Regardless of size, specialty, or location, there is one thing that all healthcare organizations have in common: They depend on payers for survival. And building more mutually beneficial relationships with payers will be a key strategy for the hospital of the future.

Under healthcare reform, most hospitals will see volume grow as more people gain insurance coverage. Of course, that volume will be paid at Medicare/Medicaid rates. “Given the surging budget deficits and huge price tag that will accompany reform, it is not a big leap to assume that over the next decade those reimbursement rates will head only in one direction—down. And private payers are sure to follow,” says Rob Reilly, general manager of the GE Healthcare Performance Solutions.

But there’s a long-term opportunity here, as well.

The traditional response to Medicare/Medicaid reimbursement issues has been to offset shortfalls via the commercial payers. But those days are numbered, Reilly says.

“While politicians and many in the industry vilify the insurance companies to justify the cost shift, the reality is that there are many real companies on the other side of that equation that are the true payers,” Reilly says. As with their other vendors,
businesses want to build relationships with healthcare providers that supply the best-quality goods and services at the best prices.

“Employers looking to keep their workforces healthy and productive are another opportunity for health systems,” he says. “Those that aggressively drive productivity measures, rigorously manage capacity, and continuously improve quality will be able to differentiate themselves with employers looking to do business with health systems that provide the highest-value equation.”

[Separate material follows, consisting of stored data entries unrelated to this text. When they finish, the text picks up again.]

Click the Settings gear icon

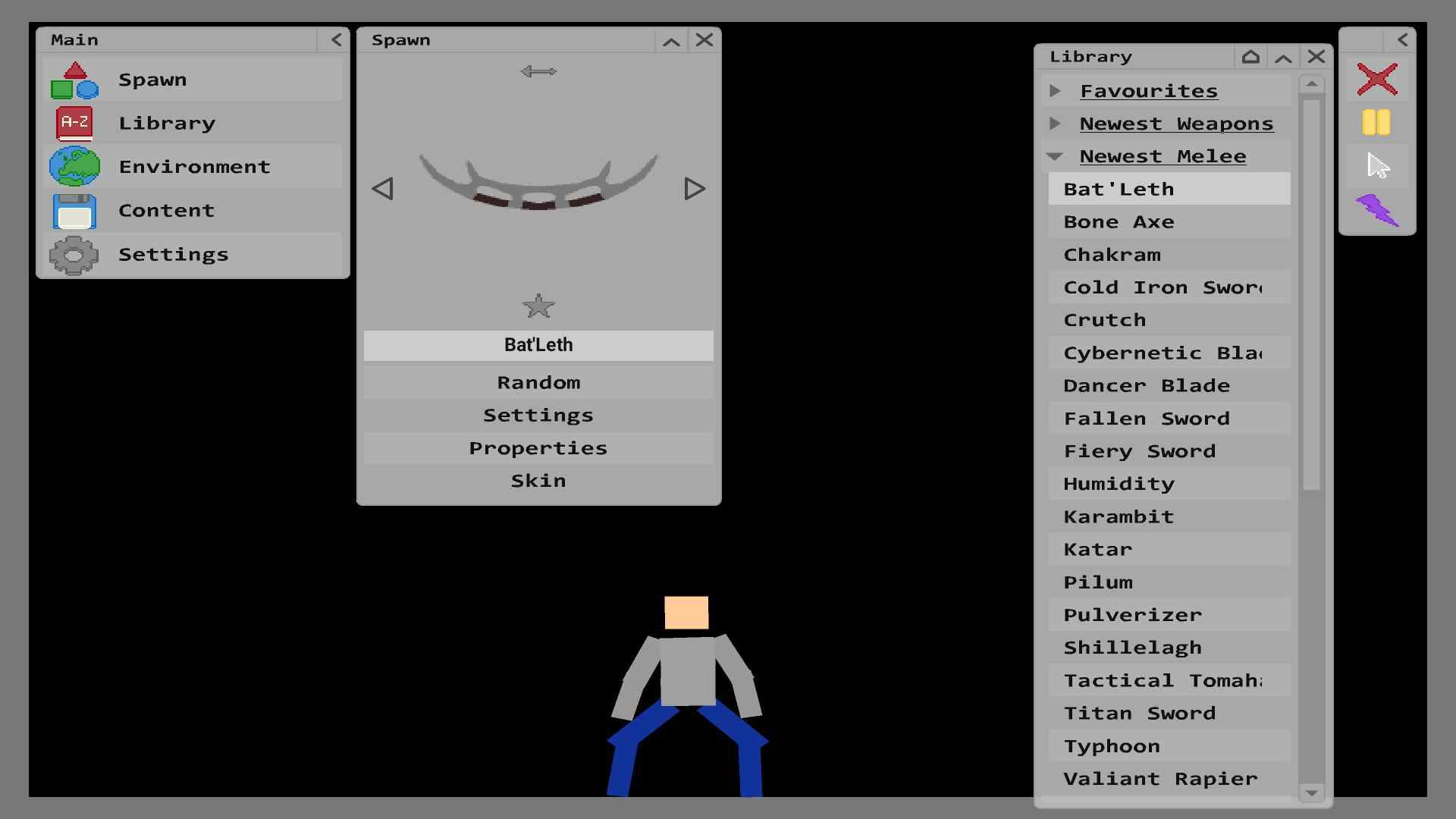(x=75, y=253)
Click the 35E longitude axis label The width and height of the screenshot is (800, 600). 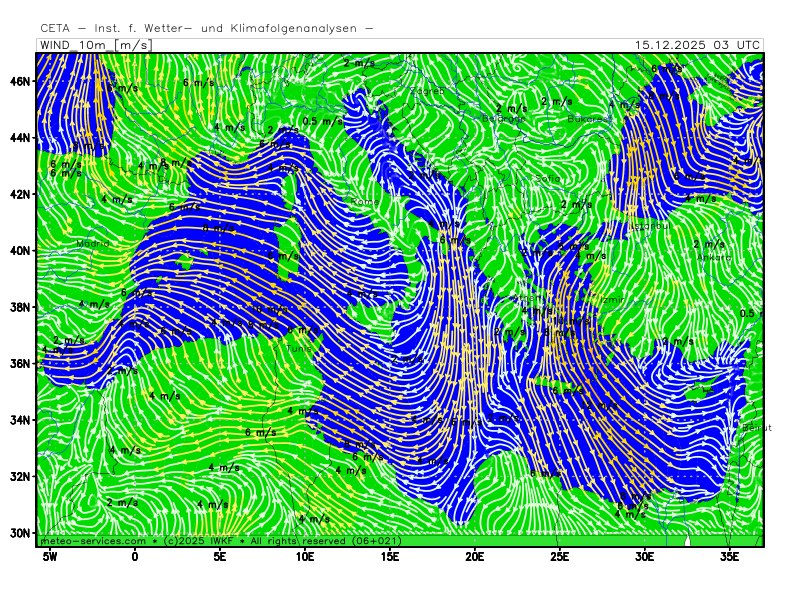pos(729,555)
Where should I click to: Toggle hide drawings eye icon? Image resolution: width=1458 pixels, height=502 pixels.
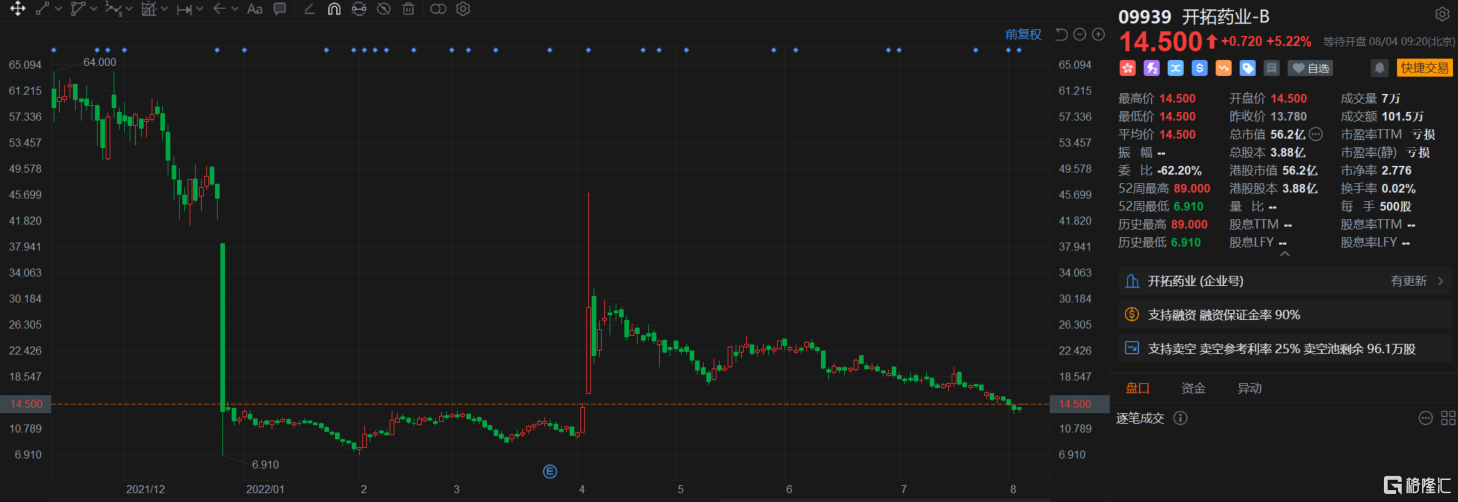(384, 9)
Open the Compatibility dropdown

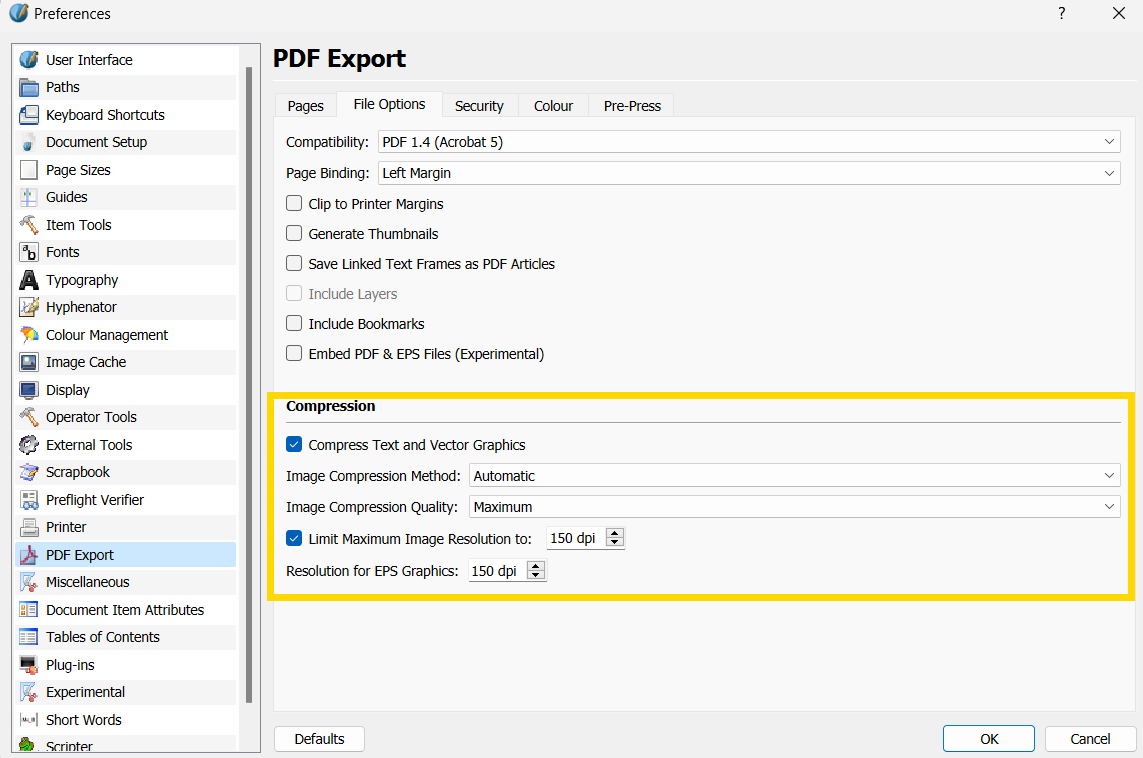[749, 142]
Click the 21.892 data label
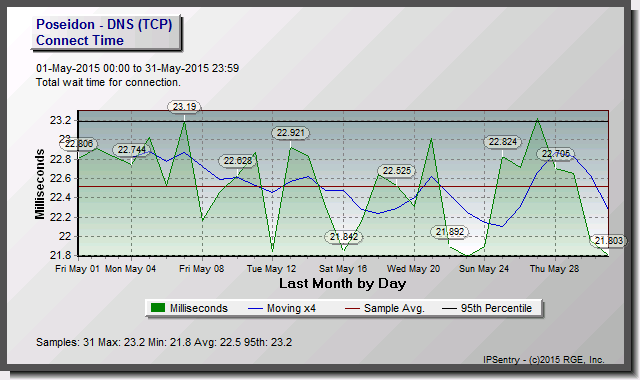This screenshot has width=640, height=380. (449, 232)
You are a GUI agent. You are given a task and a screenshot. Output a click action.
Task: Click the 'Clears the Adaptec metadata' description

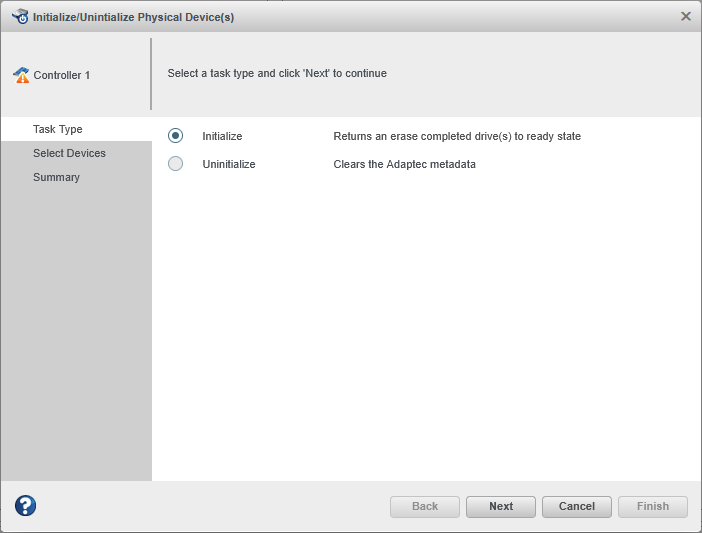coord(404,164)
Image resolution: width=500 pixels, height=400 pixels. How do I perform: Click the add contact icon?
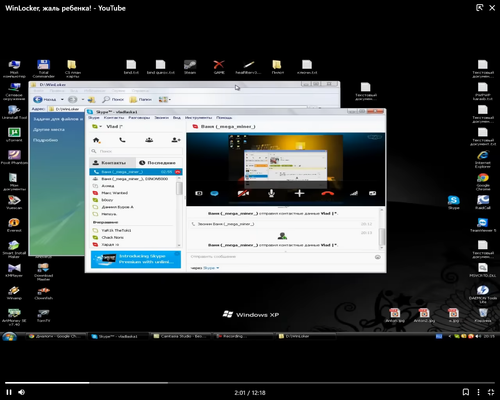tap(176, 140)
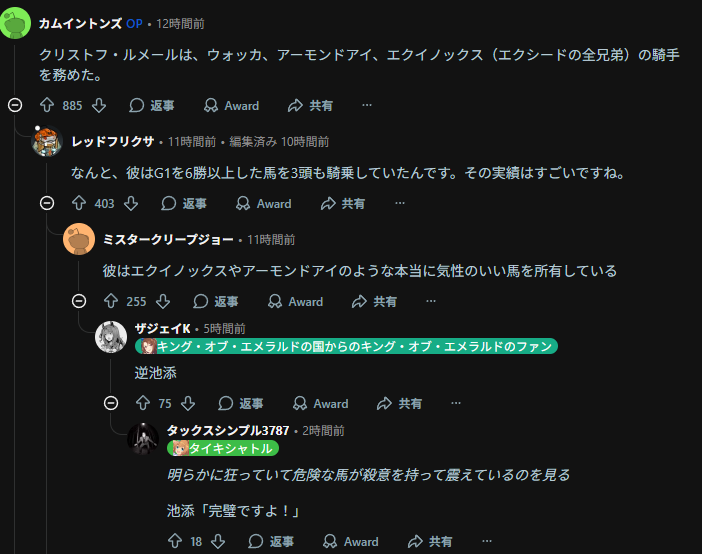This screenshot has height=554, width=702.
Task: Downvote the comment with 403 points
Action: click(130, 203)
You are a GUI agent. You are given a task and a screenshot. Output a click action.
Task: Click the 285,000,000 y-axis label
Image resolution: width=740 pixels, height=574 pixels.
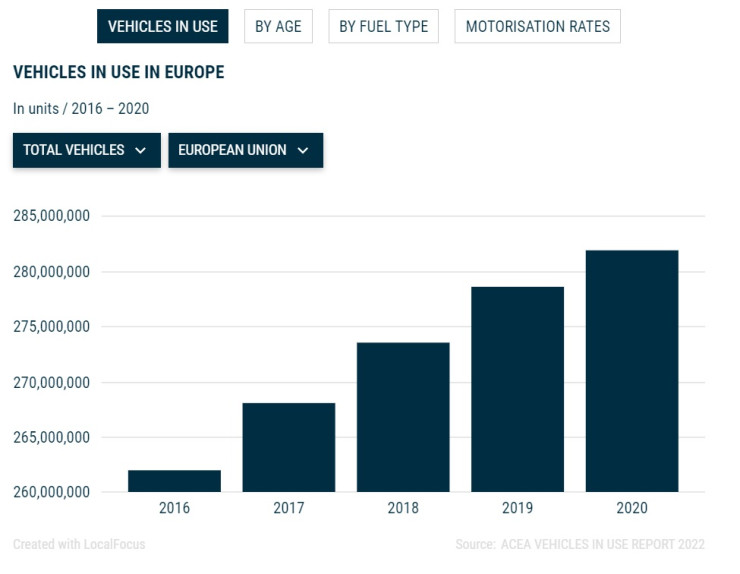pos(52,216)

Adventist, for example, is tackling readmission rates and length of stay by merging clinical information and revenue cycle management, says Reiner. “We’re doing some work in the care management and utilization review space to try to make that more of an integrated part of the clinical and the revenue cycle …
You don’t want Medicare patients staying too long, and the payers like United, they have [utilization review] nurses, too. They want to control the cost as well. So we have to make sure that people are meeting criteria and they’re really sick enough to be in the hospital.”